Text section>

§

How A Scary Genetic Diagnosis Revealed Healthcare’s Dirty Data Secrets: And How To Unlock Them
Simon Smith
2014-11-03 00:00:00

So my wife booked an appointment with a genetic counsellor. And I booked an appointment with Dr. Google. After finding no comprehensive source of information on interventions associated with a reduced risk of Parkinson’s disease (a few sites mention coffee, some nicotine), I dug into research on PubMed and compiled my own list. By the time my wife had her appointment, she was armed with recommendations and references to back them up. And it was a good thing: few doctors or counselors she spoke with knew much about them.

Fortunately, based on a lack of family history, my wife learned that her risk is considered to be substantially lower than first feared. (Although she’s still taking precautions.) But the experience left its mark. How many other prospective treatments and preventions are locked away in health data? Might there be ways to analyze them algorithmically?

That question led me to start an experimental research project called WellPilot. Our mission is to turn complex data into simple guidance for optimal wellbeing. And while we’ve only been at it a year, the results have reinforced my belief that the future of healthcare will be powered by data—but not until we can overcome at least four key barriers: data quantity, silos, latency and complexity.

Data quantity: Information grows exponentially, time does not

The fact that my wife’s healthcare professionals weren't aware of all the prospective preventative interventions for Parkinson's isn't surprising, and you can’t blame them. On average, PubMed alone indexed about 2,823 articles per day in 2013, up from about 1,651 articles per day in 20031—nearly 70% growth in 10 years. The average time that healthcare professionals have available to review such research has likely shrunk over the same period or, at best, remained stagnant. As controversial med-tech venture capitalist Vinod Khosla has pointed out, doctors simply cannot cope with the data deluge.

Let’s look at one condition alone. As of this writing, WellPilot has found research for 809 Parkinson’s disease interventions. Many of these are not drugs (for example, the supplement coenzyme Q10) and hence don't receive paid promotion to healthcare professionals by pharmaceutical companies, meaning they’re far less likely to be on a doctor’s radar—simply because doctors are time-crunched and not always able to keep up with the latest clinical research.

Machine-based data aggregation and analysis can help healthcare professionals cope. And with the adoption of electronic health record systems, growing use of wearable health devices, dropping cost of genome sequencing, and other drivers of data growth, this will only become more critical over time.

§

Provided data>
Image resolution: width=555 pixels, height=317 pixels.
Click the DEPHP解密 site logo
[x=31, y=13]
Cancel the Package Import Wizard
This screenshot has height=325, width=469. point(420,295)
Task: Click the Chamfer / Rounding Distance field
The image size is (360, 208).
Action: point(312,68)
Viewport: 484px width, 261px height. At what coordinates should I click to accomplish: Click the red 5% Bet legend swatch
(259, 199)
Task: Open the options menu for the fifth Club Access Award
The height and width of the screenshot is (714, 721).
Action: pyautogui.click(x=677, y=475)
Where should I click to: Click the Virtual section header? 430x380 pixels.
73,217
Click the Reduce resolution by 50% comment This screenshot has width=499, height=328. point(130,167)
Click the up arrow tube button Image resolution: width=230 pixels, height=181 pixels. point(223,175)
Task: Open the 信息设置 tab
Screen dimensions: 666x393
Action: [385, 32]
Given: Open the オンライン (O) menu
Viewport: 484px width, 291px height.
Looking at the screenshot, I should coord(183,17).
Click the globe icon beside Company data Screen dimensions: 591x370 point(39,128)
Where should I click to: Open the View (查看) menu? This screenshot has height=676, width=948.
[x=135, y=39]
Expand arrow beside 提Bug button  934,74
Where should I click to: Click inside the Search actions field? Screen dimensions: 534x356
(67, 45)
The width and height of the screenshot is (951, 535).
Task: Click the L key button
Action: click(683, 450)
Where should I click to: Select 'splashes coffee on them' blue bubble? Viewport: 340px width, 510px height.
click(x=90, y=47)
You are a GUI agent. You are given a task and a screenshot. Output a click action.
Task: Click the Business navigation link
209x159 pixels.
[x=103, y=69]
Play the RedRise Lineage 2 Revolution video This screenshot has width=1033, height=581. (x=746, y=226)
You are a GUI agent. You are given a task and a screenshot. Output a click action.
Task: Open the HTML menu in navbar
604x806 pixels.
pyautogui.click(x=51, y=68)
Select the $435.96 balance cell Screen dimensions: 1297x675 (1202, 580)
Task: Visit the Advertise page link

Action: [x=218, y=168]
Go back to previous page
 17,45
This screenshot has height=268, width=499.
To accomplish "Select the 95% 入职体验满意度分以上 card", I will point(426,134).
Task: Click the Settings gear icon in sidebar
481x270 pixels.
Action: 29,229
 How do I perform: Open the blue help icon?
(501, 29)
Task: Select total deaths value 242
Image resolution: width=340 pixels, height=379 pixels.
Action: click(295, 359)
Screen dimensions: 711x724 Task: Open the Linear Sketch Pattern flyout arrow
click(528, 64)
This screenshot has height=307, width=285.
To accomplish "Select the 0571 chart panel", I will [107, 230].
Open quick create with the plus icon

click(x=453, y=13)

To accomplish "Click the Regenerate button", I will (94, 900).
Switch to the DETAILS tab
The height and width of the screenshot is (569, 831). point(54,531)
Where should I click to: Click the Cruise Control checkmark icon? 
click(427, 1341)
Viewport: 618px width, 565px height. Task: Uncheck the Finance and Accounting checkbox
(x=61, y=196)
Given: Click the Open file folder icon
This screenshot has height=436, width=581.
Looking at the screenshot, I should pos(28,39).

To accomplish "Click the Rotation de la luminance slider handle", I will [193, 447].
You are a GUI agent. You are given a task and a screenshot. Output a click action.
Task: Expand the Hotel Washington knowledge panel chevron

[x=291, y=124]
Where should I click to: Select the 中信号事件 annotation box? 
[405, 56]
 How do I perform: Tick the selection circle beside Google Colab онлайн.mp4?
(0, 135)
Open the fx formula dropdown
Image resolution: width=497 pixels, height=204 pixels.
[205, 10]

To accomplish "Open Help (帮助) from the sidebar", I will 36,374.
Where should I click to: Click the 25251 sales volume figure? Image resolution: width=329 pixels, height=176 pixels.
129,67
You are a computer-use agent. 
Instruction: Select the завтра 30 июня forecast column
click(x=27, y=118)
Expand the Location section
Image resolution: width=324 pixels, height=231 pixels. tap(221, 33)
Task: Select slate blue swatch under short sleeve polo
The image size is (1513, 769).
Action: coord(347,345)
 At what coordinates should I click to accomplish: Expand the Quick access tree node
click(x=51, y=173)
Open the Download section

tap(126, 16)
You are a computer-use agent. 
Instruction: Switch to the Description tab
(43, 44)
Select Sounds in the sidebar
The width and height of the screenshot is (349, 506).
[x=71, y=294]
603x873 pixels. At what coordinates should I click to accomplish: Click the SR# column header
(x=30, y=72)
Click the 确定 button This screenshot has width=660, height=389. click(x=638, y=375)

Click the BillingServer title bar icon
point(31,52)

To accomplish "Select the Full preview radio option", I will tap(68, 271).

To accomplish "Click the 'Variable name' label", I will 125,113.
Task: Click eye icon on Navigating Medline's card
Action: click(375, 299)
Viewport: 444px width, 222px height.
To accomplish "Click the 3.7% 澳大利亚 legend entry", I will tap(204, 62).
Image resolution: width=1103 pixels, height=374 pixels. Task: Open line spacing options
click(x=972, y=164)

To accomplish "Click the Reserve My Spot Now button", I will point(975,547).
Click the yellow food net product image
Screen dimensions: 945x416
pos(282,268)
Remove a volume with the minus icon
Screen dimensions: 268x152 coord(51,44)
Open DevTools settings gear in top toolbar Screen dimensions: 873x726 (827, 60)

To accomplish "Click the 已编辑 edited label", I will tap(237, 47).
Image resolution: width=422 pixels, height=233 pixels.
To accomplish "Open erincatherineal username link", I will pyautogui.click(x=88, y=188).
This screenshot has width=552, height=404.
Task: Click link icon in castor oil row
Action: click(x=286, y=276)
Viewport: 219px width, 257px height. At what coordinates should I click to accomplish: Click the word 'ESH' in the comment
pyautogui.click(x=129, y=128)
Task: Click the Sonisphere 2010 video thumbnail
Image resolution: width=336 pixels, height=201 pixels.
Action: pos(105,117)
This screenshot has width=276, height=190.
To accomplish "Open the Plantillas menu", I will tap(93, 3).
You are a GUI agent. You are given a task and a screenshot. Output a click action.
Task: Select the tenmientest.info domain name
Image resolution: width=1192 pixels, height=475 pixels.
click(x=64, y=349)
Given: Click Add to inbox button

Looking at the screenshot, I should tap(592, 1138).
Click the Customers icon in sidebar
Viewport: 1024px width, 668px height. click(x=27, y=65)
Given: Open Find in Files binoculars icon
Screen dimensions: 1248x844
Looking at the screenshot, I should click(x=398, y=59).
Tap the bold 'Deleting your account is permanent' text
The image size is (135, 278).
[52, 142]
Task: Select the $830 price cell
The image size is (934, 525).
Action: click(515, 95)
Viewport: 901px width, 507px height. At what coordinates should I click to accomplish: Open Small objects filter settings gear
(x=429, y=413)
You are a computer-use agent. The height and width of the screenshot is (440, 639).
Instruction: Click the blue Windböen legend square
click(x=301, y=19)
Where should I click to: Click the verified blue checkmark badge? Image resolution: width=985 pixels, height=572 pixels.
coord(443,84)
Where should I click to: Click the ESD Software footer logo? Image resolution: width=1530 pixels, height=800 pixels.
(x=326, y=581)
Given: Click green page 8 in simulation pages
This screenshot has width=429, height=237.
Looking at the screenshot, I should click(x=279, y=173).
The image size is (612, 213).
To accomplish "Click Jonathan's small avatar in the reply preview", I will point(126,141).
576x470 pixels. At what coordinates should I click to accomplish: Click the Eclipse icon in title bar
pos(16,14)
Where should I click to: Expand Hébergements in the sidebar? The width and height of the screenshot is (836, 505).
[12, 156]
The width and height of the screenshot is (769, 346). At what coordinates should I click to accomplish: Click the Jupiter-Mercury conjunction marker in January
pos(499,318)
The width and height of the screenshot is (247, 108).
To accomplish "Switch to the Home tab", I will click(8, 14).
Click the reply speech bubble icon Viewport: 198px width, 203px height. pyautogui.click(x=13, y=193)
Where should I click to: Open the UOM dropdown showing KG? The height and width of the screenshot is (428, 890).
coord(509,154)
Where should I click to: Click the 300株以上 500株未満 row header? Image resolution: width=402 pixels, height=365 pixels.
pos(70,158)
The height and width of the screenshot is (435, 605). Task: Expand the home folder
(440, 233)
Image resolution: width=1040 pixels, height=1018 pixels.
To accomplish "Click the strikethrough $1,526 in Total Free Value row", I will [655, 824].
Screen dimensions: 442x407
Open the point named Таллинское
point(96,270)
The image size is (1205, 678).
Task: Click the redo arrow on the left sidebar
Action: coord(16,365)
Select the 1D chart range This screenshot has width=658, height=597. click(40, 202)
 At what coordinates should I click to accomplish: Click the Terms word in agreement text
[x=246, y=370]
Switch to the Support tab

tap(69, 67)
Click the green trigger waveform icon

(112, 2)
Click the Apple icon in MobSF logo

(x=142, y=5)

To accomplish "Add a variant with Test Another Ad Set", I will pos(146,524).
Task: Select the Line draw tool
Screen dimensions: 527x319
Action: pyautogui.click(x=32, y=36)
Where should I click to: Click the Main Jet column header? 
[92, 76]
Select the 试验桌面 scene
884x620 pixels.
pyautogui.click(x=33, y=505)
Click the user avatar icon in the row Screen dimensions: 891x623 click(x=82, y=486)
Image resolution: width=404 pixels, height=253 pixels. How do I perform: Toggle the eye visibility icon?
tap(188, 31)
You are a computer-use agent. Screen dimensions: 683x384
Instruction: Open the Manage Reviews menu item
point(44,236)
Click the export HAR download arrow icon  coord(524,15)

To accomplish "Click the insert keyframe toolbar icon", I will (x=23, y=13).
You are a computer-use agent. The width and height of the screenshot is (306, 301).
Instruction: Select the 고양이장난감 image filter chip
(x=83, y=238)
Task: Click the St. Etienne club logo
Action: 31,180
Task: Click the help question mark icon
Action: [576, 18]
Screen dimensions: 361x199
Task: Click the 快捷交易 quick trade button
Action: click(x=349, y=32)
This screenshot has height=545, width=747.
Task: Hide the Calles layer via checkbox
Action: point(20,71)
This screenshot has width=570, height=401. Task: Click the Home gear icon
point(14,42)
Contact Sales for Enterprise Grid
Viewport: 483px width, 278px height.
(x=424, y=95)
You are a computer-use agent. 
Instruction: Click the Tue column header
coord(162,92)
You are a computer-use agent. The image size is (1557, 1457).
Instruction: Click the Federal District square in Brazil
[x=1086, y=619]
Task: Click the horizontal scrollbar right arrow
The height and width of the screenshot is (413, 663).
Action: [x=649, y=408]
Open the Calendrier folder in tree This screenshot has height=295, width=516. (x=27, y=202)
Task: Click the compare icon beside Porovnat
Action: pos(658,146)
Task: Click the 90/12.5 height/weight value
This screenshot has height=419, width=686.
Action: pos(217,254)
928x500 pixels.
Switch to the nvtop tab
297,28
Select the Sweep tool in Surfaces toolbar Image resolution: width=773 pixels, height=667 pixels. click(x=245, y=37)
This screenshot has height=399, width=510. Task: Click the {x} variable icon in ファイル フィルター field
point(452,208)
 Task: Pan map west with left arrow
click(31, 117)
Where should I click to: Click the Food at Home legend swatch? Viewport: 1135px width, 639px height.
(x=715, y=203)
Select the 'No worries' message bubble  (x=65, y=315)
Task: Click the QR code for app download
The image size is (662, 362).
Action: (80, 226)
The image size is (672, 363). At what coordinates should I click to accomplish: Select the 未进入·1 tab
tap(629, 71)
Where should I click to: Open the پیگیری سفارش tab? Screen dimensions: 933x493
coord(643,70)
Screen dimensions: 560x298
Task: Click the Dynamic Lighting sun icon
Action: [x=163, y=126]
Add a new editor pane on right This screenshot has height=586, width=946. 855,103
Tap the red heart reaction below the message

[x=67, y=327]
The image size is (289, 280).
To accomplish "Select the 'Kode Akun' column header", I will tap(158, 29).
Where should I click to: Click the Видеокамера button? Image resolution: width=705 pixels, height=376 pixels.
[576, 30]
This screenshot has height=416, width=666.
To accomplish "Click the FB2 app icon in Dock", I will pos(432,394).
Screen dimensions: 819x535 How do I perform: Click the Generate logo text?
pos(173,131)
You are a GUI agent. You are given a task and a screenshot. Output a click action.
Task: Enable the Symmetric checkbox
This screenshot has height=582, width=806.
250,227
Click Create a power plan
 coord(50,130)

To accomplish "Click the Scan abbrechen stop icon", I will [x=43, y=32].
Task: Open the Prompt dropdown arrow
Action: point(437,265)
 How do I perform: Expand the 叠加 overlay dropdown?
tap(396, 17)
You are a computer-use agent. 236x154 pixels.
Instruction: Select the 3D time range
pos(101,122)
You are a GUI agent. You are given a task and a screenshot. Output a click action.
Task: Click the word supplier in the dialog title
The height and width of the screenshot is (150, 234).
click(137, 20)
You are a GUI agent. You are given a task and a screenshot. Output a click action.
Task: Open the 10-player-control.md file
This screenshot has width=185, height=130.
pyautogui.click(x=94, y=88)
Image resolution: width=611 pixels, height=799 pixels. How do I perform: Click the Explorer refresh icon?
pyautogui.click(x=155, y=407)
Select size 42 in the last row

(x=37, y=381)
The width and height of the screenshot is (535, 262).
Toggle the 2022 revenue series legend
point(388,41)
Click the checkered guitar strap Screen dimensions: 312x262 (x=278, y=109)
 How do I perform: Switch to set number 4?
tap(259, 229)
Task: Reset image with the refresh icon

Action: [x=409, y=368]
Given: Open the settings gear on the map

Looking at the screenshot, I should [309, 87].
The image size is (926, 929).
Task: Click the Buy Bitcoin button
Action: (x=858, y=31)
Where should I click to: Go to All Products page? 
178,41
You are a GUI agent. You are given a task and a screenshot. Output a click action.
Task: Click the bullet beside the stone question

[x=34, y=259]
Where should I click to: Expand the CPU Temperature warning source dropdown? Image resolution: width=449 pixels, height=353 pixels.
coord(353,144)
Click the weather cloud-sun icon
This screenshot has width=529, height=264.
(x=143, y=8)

§

Task brief> Decide whether each statement agrees with the article on healthcare data, answering yes or no and quoting the words of the article that settle it. (a) PubMed indexed about 2,823 articles per day in 2013. (b) WellPilot had been running for several years at the time of writing. (c) Coenzyme Q10 is a drug that pharmaceutical companies promote to healthcare professionals. The listing is unrelated to the article on healthcare data.

Solution>
(a) Yes: "On average, PubMed alone indexed about 2,823 articles per day in 2013"
(b) No: "we’ve only been at it a year"
(c) No: "Many of these are not drugs (for example, the supplement coenzyme Q10) and hence don't receive paid promotion to healthcare professionals by pharmaceutical companies"